The study titled "Pathways to Atmanirbhar Bharat" also notes India's energy infrastructure needs an investment of $3 trillion in the coming decades.
It determined that achieving energy independence will generate significant economic, environmental, and energy benefits for India which include $2.5 trillion in consumer savings through 2047, reducing fossil fuel import expenditure by 90 per cent or $240 billion per year, enhancing India's industrial competitiveness globally, and enabling its net-zero commitment ahead of schedule.
"India's energy infrastructure requires a $3 trillion investment in the coming decades, and our study finds that prioritizing new energy assets that are cost-effective and clean is crucial for long-term financial sustainability," said Berkeley Lab staff scientist and co-author Amol Phadke in a statement issued by the Department of Energy.

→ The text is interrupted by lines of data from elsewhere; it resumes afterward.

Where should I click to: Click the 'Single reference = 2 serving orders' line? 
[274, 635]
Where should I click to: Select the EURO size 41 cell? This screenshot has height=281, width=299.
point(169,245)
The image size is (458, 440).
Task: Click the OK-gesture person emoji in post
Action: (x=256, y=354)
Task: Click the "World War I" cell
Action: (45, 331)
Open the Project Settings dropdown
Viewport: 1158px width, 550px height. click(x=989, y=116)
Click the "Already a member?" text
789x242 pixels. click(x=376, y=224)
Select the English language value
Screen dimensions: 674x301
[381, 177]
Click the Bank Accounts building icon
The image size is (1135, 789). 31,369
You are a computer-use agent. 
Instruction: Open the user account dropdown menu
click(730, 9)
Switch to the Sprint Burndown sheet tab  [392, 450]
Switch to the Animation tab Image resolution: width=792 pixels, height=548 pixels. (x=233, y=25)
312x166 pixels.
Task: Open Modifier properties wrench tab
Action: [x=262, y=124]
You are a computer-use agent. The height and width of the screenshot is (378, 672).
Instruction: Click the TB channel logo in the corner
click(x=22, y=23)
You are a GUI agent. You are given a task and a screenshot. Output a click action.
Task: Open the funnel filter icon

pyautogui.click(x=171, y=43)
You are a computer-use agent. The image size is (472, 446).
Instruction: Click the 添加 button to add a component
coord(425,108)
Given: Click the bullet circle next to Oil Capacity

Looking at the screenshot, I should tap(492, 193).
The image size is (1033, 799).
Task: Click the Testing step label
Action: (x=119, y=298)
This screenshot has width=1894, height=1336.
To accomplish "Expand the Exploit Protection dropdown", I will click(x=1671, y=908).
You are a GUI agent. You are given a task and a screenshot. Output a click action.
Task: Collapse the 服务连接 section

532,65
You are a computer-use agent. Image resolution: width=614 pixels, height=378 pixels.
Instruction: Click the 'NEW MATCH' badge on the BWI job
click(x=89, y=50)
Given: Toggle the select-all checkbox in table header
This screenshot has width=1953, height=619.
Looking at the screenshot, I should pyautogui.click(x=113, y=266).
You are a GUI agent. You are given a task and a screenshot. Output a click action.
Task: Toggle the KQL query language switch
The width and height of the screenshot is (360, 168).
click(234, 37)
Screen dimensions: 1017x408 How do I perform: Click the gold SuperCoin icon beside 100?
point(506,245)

The study shows that India's energy independence pathway would involve the power sector installing more than 500 GW of non-fossil electricity generation capacity by 2030, a goal already announced by the government, followed by an 80 percent clean grid by 2040 and 90 percent by 2047.
It says that nearly 100 percent of new vehicle sales could be electric by 2035. Heavy industrial production could shift primarily to green hydrogen and electrification, it said.
Most of the lithium needed (estimated 2 million tons by 2040) for manufacturing new electric vehicles and grid-scale battery storage systems could be produced domestically using newly discovered reserves, it said.
In addition, the Indian industry must transition to clean technologies such as EV and green steel manufacturing. India is one of the world's largest auto and steel exporters, with their largest markets in EU countries committed to carbon neutrality and a potential carbon border adjustment tariff, it said.
Phadke said, "India can leverage the existing policy framework it has laid out to expand the clean energy deployment." India, the third largest energy consumer in the world, currently imports 90 percent of the oil it needs, 80 percent of the industrial coal, and 40 percent of the natural gas. Price and supply volatility in the global energy markets, as witnessed in recent years, strain India's foreign exchange reserves, resulting in economy-wide inflation, it said.
"The case for clean energy has never been stronger. India has achieved the world's lowest renewable energy prices and has found some of the world's largest lithium reserves," said Nikit Abhyankar, Berkeley Lab scientist and the lead author of the study. "This can propel India towards cost-effective energy independence in a way that is economically and environmentally advantageous," he added.
According to the press release, the study also finds that India has a unique advantage to leapfrog to a clean energy future since the bulk of its energy infrastructure is yet to be built.
"We find that India will embark on an ambitious energy transition in the coming decades," said Priyanka Mohanty, a co-author and researcher at Berkeley Lab. "However, the transition runway provides time to strategically deploy clean technologies at scale and plan for a just transition."